- _Written instruction_
Lay out the lines from the first one through the one containing "Home (194, 753)" as a Markdown table with columns named n and Line, numbering each row and skipping blank lines. Leave the pictures out.

>> BEGIN Rows

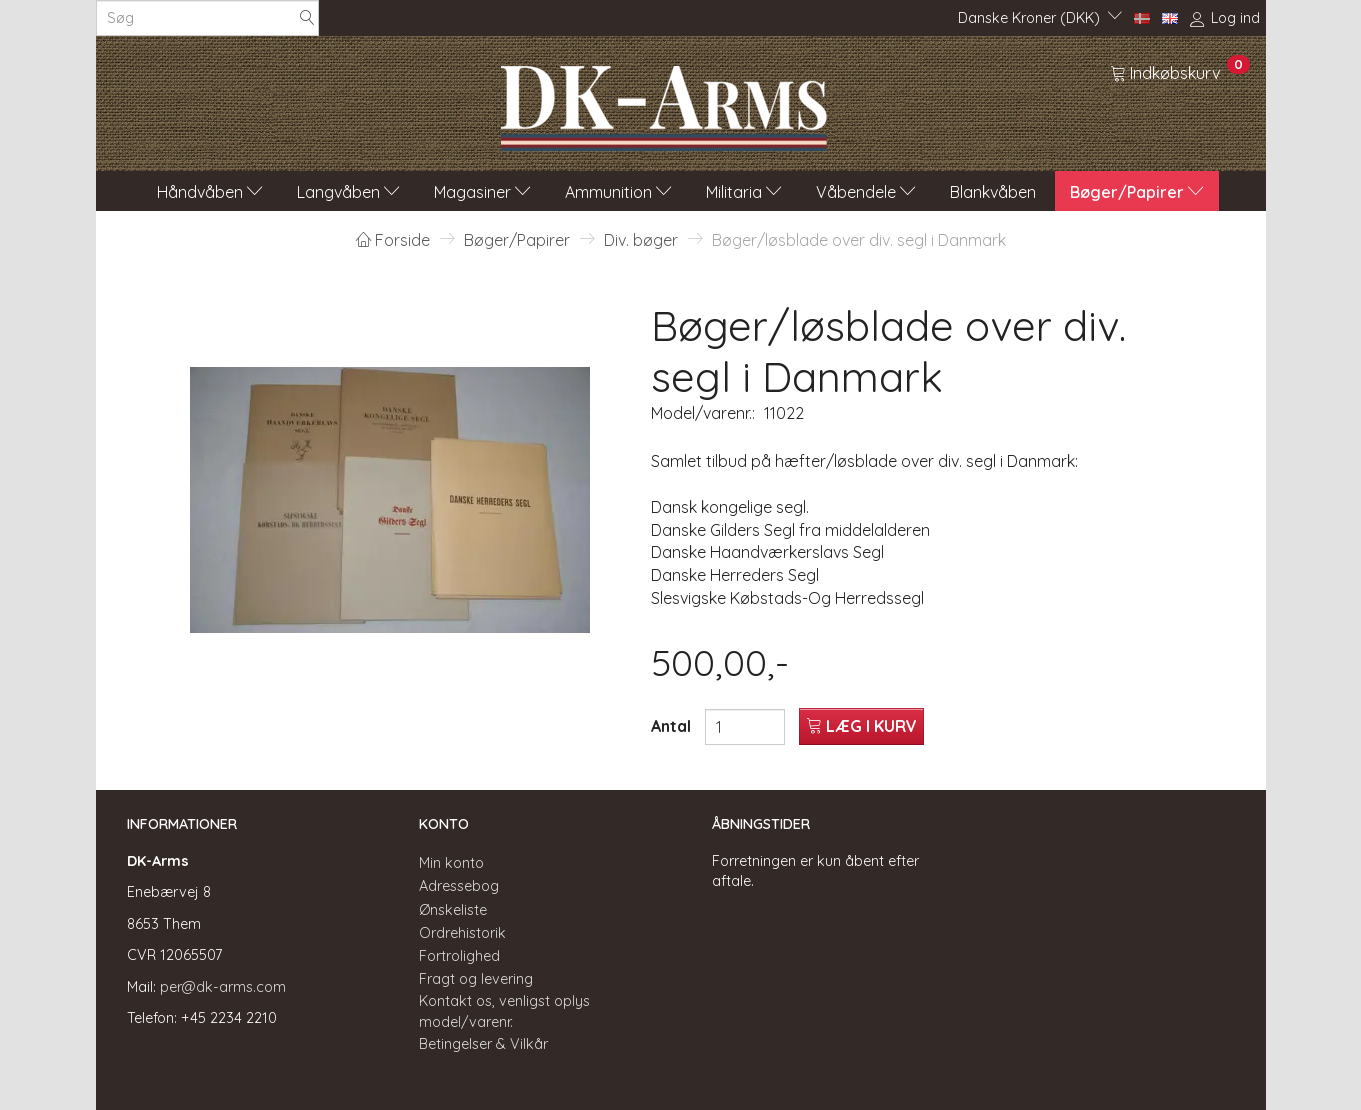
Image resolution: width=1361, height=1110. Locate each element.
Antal (673, 726)
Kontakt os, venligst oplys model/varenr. (504, 1011)
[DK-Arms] (664, 103)
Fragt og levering (476, 979)
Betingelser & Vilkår (483, 1044)
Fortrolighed (459, 956)
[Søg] (307, 18)
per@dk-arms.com (223, 987)
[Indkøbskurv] (1180, 72)
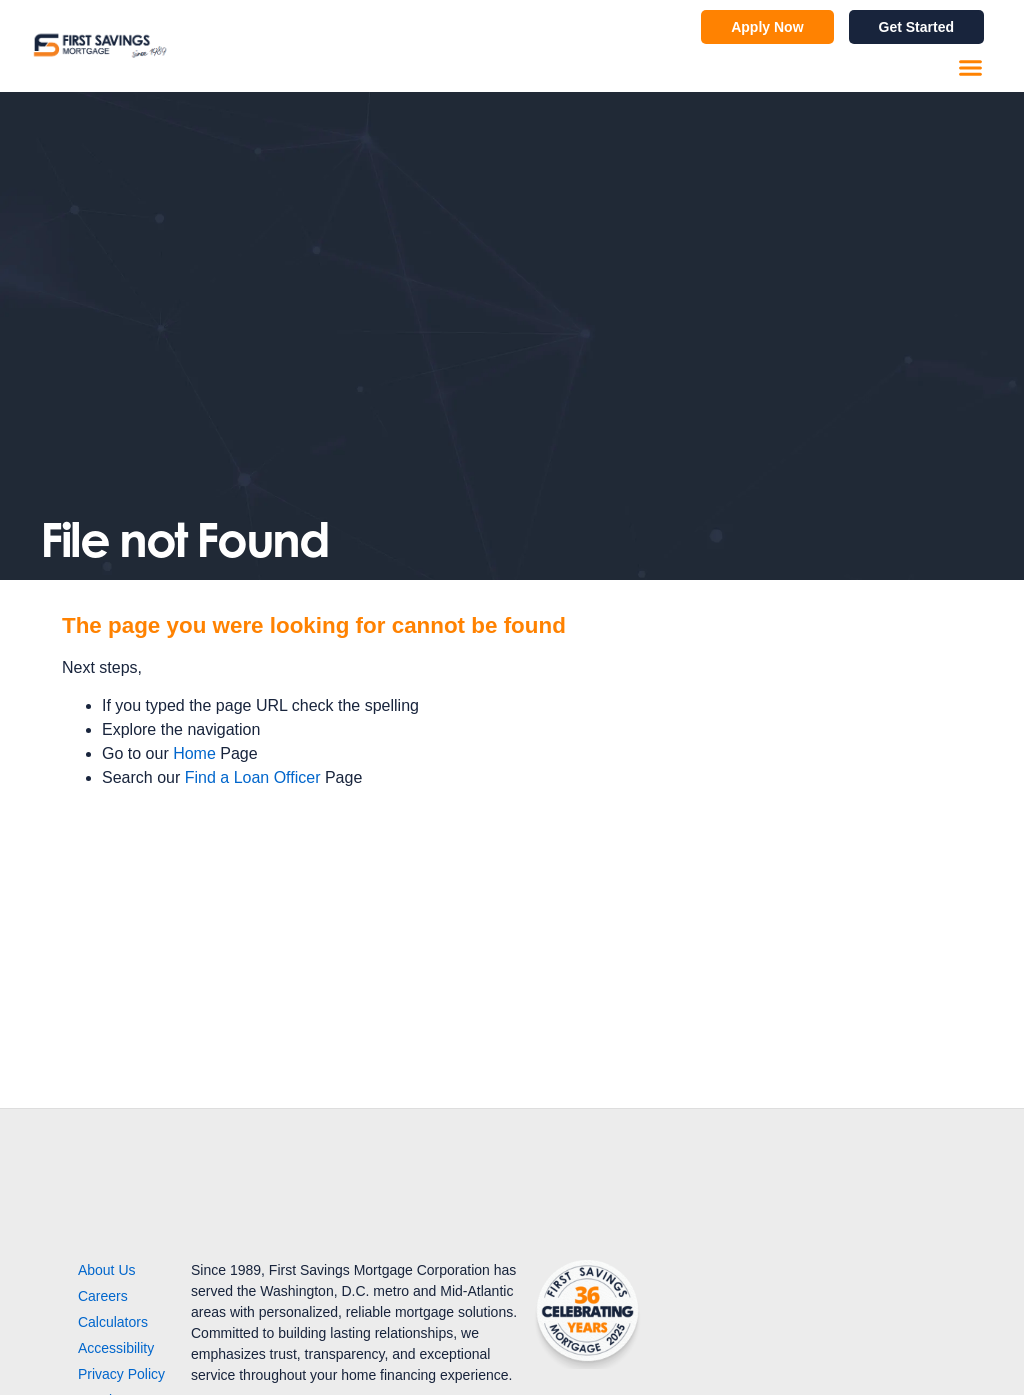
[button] (971, 68)
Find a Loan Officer (253, 777)
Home (194, 753)
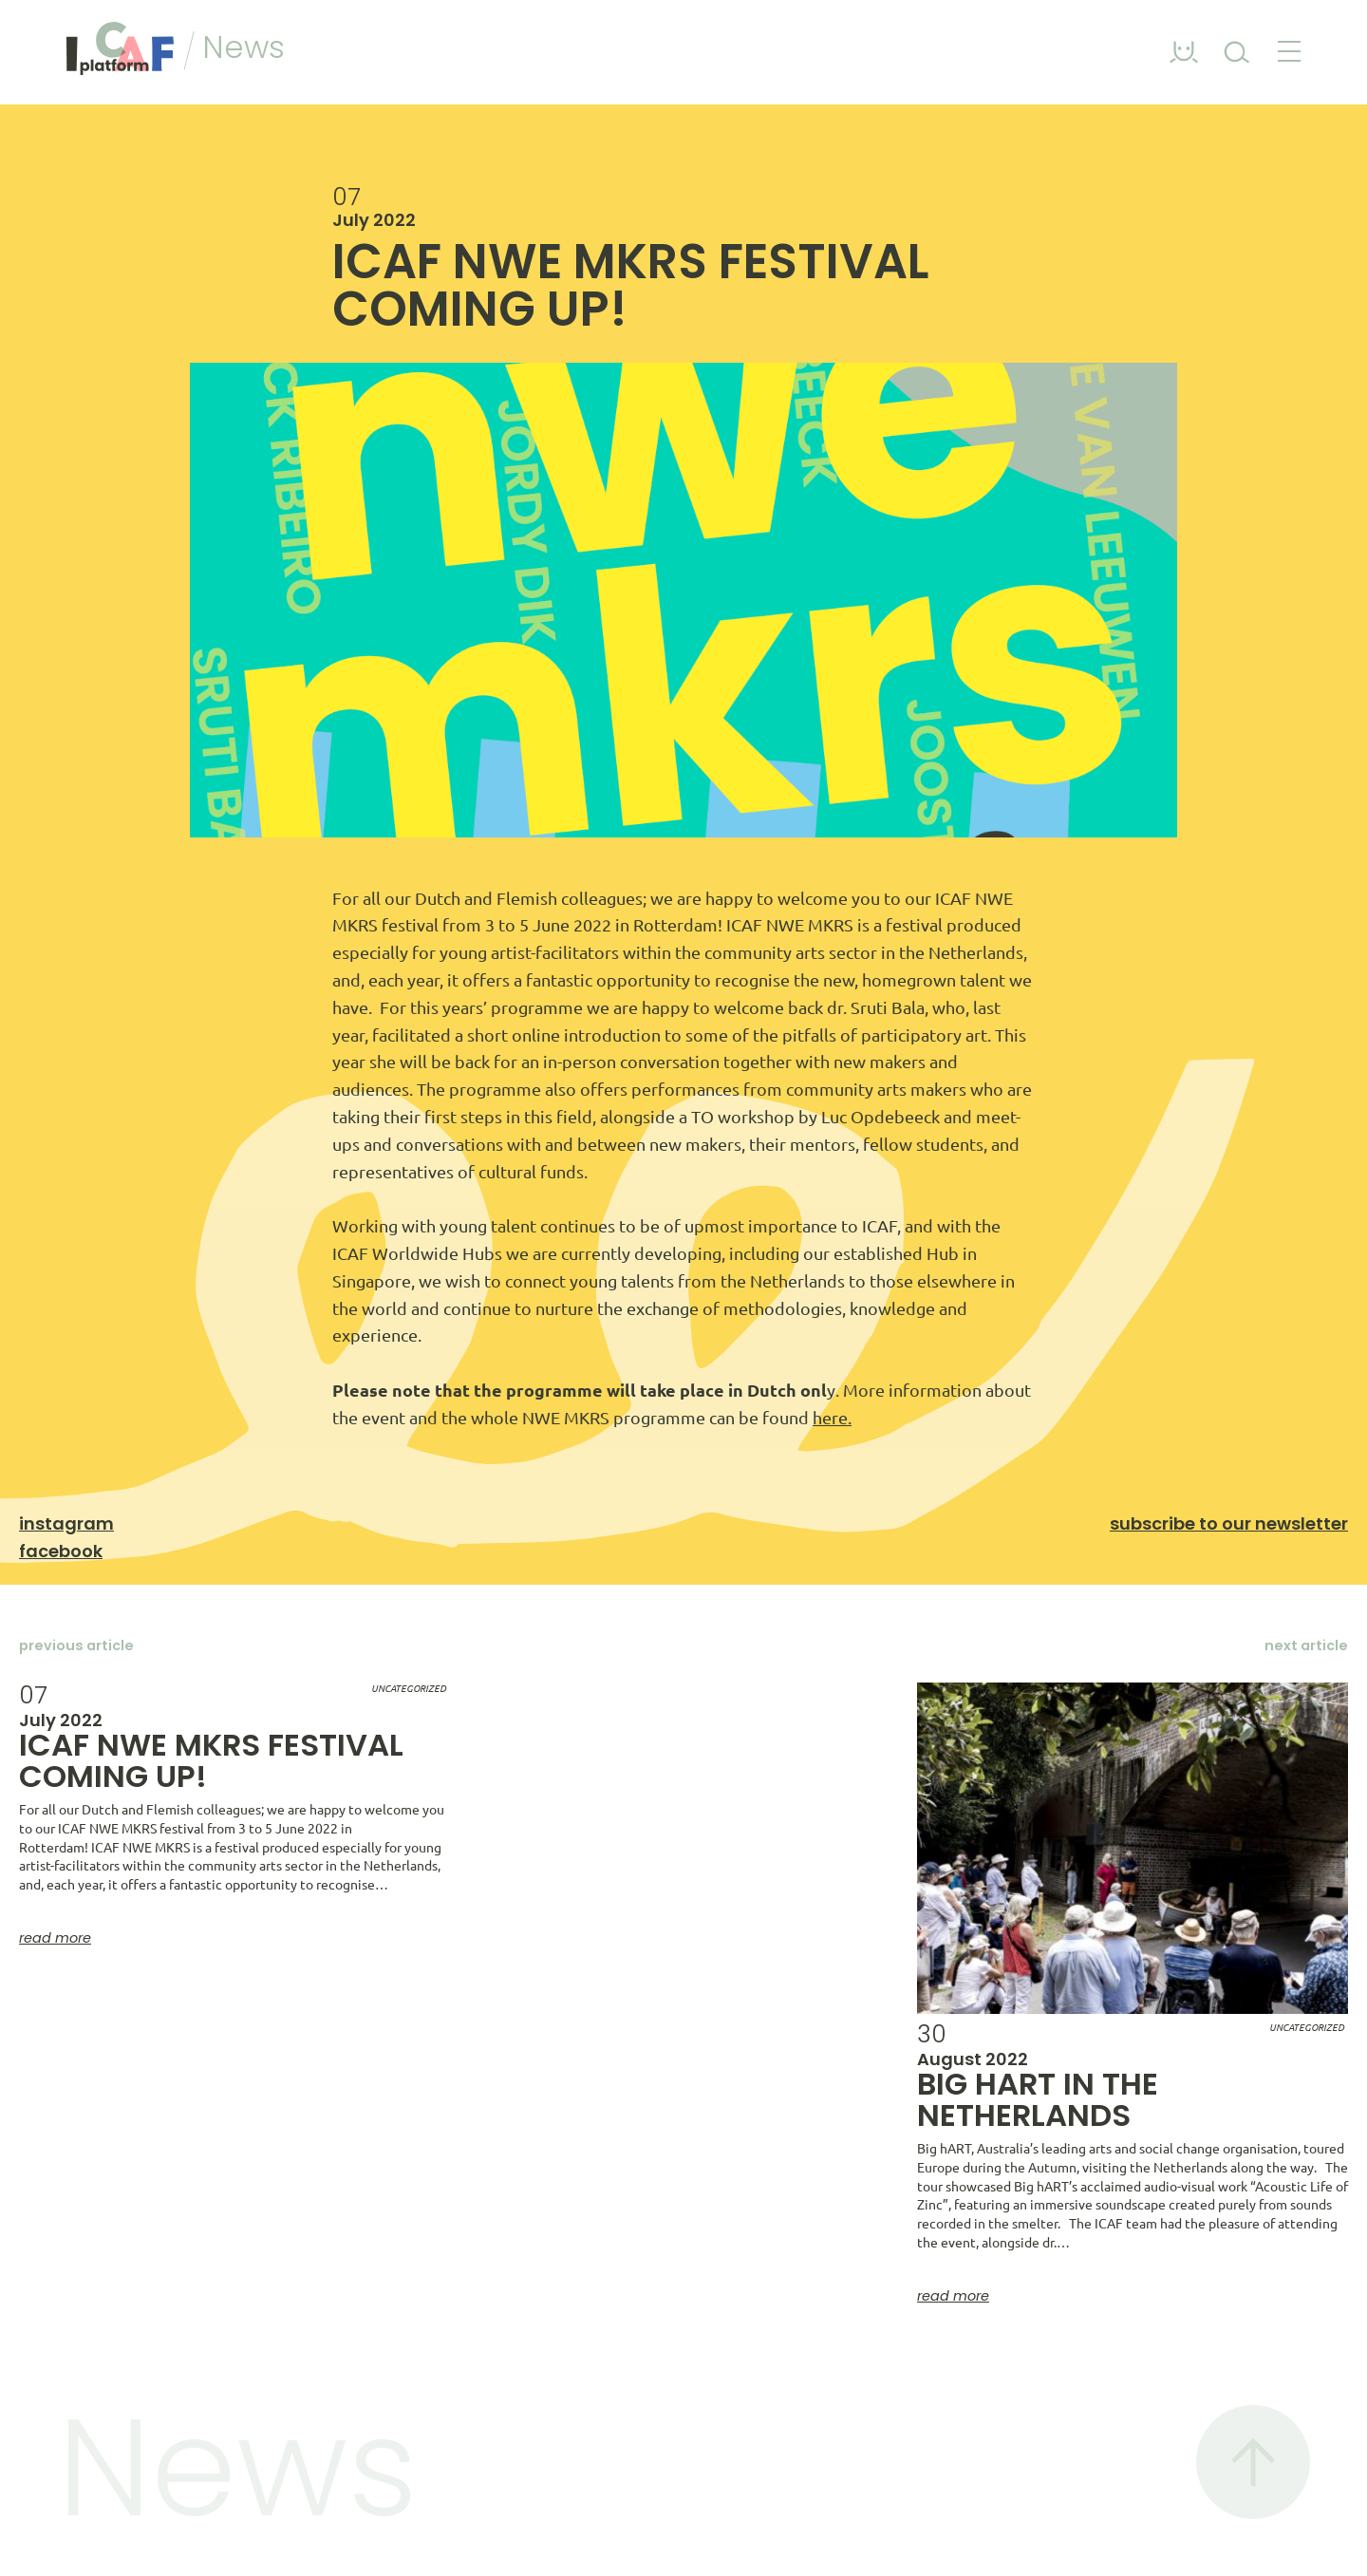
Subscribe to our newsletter (1229, 1523)
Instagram (66, 1523)
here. (832, 1417)
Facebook (61, 1551)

>> END Rows

- _Exercise response_
| n | Line |
|---|---|
| 1 | Image resolution: width=1361, height=1110. Locate each element. |
| 2 | Antal (673, 726) |
| 3 | Kontakt os, venligst oplys model/varenr. (504, 1011) |
| 4 | [DK-Arms] (664, 103) |
| 5 | Fragt og levering (476, 979) |
| 6 | Betingelser & Vilkår (483, 1044) |
| 7 | Fortrolighed (459, 956) |
| 8 | [Søg] (307, 18) |
| 9 | per@dk-arms.com (223, 987) |
| 10 | [Indkøbskurv] (1180, 72) |
| 11 | [button] (971, 68) |
| 12 | Find a Loan Officer (253, 777) |
| 13 | Home (194, 753) |